THE PRINCE OF LEAVES.

Le Prince des Feuilles is, to the best of my knowledge, presented for the first time in an English garb. It is more of a fairy tale than the four preceding it, and appears to me to have been suggested to Madame de Murat by her residence at Auch, where, indeed, it is most likely to have been written.

The natural history of the turquoise had been newly popularized by the publications of Chardin and other Oriental travellers; and more particularly by that of a book by Boethius de Boot, Le Parfait Joallier; Lyons, 1644. The turquoise "de la Vieille Roche," that Madame de Murat speaks of, is a stone found near Nichapour and Carasson, in Persia—the true Oriental turquoise; whilst those called "de la Nouvelle Roche," are not stones, but petrified bones, and are found in Europe, particularly in France, at Auch, (the very place to which Madame de Murat was exiled;) and near Simmorre, in the Département du Gers; and in the Nivernais, according to the account of Reamur in the Mémoires de l'Académie, 1715.

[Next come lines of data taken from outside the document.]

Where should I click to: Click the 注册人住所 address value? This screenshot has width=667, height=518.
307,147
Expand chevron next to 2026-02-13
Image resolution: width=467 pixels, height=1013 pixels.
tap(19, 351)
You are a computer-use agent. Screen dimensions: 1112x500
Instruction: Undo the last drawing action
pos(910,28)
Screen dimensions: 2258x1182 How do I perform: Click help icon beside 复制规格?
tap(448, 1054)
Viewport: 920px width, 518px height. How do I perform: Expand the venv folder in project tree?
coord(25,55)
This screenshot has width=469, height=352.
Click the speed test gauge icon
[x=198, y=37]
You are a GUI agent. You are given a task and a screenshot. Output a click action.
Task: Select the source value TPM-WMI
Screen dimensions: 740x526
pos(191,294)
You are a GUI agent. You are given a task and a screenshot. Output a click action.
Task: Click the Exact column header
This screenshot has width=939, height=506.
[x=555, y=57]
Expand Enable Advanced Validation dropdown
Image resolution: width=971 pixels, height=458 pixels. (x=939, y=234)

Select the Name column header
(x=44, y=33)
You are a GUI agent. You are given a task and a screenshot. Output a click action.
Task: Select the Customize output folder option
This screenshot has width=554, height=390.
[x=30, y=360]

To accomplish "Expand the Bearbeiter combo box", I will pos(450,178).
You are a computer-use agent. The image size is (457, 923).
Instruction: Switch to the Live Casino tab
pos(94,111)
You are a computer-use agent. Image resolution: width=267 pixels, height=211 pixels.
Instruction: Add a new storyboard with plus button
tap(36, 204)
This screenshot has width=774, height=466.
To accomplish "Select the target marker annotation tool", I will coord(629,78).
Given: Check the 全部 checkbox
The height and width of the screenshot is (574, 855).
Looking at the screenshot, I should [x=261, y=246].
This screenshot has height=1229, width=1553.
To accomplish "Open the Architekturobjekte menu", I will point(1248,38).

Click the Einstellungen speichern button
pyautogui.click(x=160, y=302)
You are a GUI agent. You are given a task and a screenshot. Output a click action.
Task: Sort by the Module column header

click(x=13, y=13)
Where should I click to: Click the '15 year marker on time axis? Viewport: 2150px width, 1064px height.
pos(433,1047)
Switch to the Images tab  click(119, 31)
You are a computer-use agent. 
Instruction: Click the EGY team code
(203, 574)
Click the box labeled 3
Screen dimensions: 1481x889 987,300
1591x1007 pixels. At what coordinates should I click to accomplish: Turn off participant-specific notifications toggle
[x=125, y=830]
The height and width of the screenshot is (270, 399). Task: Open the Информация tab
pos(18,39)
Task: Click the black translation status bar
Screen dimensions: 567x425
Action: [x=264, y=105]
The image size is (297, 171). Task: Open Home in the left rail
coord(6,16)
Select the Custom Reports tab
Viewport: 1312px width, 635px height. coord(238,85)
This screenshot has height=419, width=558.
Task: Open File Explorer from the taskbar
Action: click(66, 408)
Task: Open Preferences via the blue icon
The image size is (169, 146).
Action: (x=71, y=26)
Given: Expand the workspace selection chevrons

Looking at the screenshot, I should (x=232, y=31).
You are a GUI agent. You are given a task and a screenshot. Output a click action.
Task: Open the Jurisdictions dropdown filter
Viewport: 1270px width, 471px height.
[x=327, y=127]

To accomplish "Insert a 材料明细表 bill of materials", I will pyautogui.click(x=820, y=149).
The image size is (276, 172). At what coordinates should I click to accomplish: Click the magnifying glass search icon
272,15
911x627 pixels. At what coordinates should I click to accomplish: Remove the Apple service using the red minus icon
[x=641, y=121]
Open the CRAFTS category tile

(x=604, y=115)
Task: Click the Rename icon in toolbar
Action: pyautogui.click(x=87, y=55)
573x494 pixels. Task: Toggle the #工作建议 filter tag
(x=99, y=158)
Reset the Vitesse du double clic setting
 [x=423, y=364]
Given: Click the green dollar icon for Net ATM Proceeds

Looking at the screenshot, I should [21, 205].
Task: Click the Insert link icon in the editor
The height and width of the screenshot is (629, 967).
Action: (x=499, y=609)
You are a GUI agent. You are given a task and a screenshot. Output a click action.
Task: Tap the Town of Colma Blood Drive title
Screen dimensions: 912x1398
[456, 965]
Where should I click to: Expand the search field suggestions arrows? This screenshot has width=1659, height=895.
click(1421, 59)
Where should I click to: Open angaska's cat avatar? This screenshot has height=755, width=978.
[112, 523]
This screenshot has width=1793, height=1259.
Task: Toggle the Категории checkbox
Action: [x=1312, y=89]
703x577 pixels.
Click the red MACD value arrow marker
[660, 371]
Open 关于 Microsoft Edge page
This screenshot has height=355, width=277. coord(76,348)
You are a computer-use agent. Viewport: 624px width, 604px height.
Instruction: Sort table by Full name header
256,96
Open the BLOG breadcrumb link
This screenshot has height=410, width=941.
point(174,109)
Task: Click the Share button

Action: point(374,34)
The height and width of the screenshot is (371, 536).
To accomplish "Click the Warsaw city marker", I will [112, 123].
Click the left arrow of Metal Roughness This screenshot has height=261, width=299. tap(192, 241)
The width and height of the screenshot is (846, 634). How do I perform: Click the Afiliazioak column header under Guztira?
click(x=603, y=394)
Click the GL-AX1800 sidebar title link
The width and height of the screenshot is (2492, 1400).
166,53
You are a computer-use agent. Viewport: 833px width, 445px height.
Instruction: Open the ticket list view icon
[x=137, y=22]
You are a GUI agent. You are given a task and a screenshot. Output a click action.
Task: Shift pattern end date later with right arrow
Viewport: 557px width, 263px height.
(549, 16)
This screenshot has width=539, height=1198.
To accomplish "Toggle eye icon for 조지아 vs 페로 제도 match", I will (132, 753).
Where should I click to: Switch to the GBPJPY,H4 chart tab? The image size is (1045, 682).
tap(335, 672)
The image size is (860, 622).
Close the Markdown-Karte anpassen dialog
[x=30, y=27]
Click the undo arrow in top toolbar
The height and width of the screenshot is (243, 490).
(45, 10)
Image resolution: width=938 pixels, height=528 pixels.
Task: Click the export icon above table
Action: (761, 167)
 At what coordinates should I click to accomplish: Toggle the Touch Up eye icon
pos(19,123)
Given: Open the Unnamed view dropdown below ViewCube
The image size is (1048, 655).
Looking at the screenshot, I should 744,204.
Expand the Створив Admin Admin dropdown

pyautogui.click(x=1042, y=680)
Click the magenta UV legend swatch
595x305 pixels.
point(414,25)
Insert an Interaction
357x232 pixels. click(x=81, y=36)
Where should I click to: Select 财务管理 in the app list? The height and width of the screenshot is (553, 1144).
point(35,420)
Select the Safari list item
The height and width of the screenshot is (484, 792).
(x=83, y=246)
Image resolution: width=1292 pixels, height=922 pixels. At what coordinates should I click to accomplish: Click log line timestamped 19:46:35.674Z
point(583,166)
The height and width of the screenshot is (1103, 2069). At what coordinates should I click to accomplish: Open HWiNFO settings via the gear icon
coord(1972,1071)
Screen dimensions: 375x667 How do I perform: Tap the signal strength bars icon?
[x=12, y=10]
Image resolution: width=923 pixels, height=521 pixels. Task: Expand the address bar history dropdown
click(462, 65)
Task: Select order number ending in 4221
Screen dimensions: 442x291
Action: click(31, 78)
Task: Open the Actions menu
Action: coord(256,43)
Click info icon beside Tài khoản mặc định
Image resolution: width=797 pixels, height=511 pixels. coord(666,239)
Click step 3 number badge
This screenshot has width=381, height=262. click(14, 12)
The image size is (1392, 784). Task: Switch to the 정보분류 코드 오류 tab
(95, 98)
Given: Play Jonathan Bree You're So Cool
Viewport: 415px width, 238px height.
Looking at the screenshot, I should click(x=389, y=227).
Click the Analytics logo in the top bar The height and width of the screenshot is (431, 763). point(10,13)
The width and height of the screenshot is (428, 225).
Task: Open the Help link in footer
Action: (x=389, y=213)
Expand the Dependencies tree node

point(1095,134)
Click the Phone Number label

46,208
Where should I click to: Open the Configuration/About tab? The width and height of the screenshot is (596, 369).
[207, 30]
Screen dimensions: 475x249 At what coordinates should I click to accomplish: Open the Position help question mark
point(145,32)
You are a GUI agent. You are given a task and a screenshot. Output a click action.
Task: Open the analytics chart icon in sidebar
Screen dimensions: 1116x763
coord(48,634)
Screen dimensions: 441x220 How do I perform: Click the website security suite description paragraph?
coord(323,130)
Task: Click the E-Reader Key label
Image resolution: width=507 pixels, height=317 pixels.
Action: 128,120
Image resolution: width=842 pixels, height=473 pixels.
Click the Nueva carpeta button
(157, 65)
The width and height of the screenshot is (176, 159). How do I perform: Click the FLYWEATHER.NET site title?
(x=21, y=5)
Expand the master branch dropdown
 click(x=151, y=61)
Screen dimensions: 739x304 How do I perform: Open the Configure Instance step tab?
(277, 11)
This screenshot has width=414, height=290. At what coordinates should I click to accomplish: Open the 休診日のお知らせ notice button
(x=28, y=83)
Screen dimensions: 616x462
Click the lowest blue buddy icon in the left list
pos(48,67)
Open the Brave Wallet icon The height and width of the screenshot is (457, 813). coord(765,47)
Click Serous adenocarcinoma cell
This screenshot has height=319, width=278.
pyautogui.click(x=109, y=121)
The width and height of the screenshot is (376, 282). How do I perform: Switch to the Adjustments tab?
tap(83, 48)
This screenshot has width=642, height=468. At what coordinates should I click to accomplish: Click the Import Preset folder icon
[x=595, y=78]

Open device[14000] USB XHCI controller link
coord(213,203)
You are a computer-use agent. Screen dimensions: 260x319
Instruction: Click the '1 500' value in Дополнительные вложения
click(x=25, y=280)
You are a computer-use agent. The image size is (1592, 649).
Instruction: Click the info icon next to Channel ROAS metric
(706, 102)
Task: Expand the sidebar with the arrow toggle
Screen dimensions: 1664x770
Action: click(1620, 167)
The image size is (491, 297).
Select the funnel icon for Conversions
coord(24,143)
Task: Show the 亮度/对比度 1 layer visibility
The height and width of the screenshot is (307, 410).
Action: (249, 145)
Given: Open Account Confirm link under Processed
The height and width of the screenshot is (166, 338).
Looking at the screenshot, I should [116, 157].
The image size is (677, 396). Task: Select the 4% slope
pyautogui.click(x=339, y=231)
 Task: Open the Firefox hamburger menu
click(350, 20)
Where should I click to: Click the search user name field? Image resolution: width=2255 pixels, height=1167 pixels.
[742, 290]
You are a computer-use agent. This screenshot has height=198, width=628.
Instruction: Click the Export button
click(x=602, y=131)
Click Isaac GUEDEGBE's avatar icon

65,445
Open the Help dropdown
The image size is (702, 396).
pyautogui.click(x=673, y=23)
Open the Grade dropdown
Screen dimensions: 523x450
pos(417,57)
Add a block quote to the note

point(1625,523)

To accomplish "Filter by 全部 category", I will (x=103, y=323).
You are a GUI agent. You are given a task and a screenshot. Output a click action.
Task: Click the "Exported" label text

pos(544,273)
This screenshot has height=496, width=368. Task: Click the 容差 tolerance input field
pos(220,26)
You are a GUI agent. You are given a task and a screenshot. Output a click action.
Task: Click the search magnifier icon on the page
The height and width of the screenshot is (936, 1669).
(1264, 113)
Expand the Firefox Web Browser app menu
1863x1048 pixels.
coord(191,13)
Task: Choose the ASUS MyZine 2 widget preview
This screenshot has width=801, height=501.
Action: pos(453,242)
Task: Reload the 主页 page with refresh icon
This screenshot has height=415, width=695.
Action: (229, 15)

Turquoises were formerly very highly prized, and all kinds of virtues and properties attributed to them, the greater part of which are fabulous, although detailed gravely by de Boot, who was physician to Rodolph II., Emperor of Germany. The jewellers, even in his day, took great pains to distinguish between those that retained their colour and those that turned green. A fine unchanging turquoise, the size of a filbert, sold in that day for two hundred thalers and upwards. "The turquoise possesses such attractions," says de Boot, "that men do not think their hands are well adorned, nor their magnificence sufficiently displayed, if they are not decked with some of the finest." The name is supposed to have been derived from Turkey, the country from which they were probably first imported; but others deduce it from Turchino, a name given by Italians to a particular blue.

Even at this day, the discoloration or loss of a turquoise is considered a prognostication of evil.